Element and text position data
(begin)

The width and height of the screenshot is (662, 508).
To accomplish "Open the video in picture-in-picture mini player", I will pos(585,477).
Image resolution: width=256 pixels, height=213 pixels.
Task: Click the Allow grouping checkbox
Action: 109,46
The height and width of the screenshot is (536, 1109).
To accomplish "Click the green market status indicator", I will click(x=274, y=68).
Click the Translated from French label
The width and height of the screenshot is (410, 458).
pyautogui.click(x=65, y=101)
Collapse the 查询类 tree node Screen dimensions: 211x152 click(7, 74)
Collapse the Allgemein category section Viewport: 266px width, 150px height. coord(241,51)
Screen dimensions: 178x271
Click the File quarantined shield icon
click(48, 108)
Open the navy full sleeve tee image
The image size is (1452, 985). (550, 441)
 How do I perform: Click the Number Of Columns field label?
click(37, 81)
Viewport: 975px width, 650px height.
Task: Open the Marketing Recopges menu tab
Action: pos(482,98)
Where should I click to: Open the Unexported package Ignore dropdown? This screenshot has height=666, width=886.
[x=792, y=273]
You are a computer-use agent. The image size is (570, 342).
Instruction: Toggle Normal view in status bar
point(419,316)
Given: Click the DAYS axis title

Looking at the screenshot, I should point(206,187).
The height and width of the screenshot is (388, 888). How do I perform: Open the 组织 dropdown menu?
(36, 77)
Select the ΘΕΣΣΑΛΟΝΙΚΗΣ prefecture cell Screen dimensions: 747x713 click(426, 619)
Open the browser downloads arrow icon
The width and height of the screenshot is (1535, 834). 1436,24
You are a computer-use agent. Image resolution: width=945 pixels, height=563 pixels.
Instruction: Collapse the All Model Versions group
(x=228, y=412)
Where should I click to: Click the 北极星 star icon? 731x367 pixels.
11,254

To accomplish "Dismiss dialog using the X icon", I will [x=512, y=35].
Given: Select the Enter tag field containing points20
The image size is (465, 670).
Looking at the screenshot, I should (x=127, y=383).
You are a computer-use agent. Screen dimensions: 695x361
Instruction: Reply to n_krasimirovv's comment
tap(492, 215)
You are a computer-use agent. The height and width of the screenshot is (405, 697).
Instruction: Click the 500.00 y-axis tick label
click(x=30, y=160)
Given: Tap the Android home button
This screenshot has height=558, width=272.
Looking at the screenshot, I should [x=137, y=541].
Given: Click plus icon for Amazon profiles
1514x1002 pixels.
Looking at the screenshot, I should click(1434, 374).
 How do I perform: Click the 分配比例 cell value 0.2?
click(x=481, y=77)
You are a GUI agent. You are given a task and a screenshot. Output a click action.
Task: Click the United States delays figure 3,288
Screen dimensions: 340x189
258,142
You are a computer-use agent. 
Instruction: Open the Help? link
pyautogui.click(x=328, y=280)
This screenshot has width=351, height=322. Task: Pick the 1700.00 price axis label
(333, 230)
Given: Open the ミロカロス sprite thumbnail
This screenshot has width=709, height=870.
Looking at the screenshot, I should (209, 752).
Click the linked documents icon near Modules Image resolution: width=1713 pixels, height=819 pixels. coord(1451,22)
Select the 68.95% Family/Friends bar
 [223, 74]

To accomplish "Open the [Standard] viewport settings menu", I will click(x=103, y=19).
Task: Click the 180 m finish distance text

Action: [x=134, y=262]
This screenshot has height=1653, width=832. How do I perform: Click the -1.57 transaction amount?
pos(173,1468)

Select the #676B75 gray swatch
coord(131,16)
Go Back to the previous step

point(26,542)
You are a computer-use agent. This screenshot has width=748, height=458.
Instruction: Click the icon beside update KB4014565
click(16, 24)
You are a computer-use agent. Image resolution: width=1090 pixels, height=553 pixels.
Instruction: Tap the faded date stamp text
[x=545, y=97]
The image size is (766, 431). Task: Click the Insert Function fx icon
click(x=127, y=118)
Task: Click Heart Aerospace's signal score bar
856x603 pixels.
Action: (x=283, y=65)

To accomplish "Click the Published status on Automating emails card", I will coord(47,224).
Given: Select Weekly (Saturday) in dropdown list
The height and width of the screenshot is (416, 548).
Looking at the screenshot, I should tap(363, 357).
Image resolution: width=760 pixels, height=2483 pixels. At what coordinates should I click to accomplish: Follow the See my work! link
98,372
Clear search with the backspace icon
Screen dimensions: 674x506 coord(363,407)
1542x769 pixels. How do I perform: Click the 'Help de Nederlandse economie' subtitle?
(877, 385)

(end)

■ To be done
Change "documents" to "files" in the lines running from the line with "Click the linked" up to and including the line with "pos(173,1468)", and give back only those lines, all else unchanged.

■ The response
Click the linked files icon near Modules Image resolution: width=1713 pixels, height=819 pixels. coord(1451,22)
Select the 68.95% Family/Friends bar
 [223, 74]

To accomplish "Open the [Standard] viewport settings menu", I will click(x=103, y=19).
Task: Click the 180 m finish distance text

Action: [x=134, y=262]
This screenshot has height=1653, width=832. How do I perform: Click the -1.57 transaction amount?
pos(173,1468)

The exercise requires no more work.